[BEGIN INPUT ROWS]
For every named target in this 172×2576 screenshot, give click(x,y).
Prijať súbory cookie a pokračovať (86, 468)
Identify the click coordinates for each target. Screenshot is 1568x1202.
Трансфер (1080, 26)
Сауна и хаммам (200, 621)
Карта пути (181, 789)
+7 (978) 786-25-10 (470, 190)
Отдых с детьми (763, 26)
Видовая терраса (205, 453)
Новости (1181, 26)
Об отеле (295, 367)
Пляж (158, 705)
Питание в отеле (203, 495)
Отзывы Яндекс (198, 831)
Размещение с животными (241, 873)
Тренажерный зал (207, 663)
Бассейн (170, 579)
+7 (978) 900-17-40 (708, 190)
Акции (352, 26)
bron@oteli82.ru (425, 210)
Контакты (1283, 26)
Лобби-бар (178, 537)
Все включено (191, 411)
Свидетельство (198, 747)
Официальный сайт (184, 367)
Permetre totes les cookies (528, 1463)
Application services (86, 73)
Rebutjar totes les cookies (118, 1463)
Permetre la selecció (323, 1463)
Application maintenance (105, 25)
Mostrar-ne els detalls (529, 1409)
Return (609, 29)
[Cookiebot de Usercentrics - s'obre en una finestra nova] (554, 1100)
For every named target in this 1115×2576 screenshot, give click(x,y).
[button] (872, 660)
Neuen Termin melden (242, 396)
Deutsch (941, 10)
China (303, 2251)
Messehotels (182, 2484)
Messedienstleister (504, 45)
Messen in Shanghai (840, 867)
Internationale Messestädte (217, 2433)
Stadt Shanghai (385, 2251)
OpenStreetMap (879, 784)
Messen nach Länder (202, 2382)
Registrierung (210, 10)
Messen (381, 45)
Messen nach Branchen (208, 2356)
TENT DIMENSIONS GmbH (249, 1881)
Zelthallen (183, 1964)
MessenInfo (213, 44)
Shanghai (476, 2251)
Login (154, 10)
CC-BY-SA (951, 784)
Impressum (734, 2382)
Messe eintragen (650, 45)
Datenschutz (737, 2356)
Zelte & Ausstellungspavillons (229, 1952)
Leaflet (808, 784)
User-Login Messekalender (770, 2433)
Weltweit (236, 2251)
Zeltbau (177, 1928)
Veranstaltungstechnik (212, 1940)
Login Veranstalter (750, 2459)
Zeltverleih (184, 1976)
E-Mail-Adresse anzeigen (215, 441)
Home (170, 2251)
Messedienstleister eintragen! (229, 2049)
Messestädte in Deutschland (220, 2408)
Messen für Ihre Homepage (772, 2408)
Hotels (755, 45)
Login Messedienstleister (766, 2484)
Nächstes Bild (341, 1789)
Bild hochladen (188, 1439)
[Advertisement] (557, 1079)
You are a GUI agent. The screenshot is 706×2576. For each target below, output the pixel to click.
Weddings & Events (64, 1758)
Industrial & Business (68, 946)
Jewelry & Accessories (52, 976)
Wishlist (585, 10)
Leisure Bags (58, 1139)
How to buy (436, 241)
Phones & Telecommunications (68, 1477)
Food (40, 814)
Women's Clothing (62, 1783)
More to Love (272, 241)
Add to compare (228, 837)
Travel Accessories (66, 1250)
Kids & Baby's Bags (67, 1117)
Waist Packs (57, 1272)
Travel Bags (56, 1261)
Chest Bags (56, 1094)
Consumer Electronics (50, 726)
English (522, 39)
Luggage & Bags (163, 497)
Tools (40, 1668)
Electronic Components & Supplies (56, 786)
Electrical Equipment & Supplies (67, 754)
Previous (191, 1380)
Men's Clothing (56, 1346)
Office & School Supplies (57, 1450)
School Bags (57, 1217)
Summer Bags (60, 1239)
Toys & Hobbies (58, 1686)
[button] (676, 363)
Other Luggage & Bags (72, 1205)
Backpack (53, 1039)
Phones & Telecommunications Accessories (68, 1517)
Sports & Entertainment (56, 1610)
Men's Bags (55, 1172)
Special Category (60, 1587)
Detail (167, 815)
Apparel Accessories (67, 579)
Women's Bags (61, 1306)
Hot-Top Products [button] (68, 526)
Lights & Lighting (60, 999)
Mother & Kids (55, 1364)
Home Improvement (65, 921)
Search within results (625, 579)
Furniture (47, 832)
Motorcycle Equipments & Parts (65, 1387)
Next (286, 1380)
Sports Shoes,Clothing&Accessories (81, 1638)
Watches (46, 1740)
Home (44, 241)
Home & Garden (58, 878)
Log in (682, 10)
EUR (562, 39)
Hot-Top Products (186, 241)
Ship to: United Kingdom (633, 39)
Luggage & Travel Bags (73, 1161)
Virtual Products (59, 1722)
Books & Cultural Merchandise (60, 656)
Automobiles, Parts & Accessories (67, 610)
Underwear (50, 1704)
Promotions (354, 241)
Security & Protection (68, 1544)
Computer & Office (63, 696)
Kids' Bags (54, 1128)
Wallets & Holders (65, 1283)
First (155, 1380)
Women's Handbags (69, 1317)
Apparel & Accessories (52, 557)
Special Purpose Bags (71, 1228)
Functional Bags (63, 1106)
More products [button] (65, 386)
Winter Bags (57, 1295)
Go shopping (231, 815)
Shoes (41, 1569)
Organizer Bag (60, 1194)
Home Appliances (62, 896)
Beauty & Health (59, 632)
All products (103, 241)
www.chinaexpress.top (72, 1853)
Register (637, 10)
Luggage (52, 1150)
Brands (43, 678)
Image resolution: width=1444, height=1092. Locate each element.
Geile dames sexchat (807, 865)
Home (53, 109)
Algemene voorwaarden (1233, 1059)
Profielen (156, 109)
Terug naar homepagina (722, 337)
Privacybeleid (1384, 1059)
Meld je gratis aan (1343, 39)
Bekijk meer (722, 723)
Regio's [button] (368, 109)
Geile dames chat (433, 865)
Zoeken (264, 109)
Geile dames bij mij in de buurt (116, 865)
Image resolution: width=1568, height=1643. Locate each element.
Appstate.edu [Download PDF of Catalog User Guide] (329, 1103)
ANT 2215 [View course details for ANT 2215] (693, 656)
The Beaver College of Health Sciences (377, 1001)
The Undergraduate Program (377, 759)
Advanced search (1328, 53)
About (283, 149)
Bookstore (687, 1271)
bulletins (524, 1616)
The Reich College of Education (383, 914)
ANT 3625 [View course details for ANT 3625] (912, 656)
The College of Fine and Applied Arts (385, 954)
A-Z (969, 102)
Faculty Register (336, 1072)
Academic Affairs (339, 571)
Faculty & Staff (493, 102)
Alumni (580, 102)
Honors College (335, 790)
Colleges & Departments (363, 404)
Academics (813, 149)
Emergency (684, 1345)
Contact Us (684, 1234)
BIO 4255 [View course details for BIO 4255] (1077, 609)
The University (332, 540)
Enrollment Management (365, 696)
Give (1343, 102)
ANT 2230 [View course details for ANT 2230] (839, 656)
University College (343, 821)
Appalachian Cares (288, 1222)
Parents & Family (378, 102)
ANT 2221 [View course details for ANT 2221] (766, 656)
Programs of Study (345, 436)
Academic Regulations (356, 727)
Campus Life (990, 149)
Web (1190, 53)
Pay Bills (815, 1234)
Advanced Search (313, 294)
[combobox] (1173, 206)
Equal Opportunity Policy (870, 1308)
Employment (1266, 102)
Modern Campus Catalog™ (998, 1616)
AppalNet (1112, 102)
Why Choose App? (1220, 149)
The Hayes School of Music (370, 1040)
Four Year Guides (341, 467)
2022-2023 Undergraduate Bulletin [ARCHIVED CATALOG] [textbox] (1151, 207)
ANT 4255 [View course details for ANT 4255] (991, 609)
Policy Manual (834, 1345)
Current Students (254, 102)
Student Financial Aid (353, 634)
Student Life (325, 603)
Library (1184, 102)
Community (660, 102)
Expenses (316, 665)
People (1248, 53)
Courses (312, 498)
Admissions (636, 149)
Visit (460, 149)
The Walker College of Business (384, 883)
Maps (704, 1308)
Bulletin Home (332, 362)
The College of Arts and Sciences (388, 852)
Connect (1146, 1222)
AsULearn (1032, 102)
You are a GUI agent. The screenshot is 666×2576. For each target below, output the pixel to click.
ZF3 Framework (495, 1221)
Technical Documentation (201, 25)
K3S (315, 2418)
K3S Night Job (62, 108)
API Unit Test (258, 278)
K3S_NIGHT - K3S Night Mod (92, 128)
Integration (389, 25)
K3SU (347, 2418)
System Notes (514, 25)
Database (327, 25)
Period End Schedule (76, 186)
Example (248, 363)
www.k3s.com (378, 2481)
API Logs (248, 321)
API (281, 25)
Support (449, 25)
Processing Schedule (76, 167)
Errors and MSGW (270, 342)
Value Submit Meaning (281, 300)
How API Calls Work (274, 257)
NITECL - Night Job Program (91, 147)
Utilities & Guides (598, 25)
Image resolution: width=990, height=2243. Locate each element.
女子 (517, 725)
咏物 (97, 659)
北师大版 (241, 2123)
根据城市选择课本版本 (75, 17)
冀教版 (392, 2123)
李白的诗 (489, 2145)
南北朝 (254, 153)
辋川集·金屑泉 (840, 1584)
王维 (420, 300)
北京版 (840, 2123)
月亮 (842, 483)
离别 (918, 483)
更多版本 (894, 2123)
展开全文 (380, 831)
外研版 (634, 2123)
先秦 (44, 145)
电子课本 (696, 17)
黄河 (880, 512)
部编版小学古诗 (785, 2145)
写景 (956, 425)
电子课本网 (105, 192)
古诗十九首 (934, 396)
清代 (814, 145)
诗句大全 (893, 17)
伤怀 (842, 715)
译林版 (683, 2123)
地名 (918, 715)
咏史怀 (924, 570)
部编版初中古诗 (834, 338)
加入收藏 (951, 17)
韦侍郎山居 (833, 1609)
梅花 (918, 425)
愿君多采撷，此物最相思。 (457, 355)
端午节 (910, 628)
[END INPUT ROWS]
#### [PROBLEM STATEMENT]
Reproduce the rows from the line with "System Notes (514, 25)" up to and including the line with "How API Calls Work (274, 257)", replacing "Schedule" with "Calendar" and leaving everything else unchanged.

#### [ANSWER FOR THIS EXERCISE]
System Notes (514, 25)
Database (327, 25)
Period End Calendar (76, 186)
Example (248, 363)
www.k3s.com (378, 2481)
API Logs (248, 321)
API (281, 25)
Support (449, 25)
Processing Calendar (76, 167)
Errors and MSGW (270, 342)
Value Submit Meaning (281, 300)
How API Calls Work (274, 257)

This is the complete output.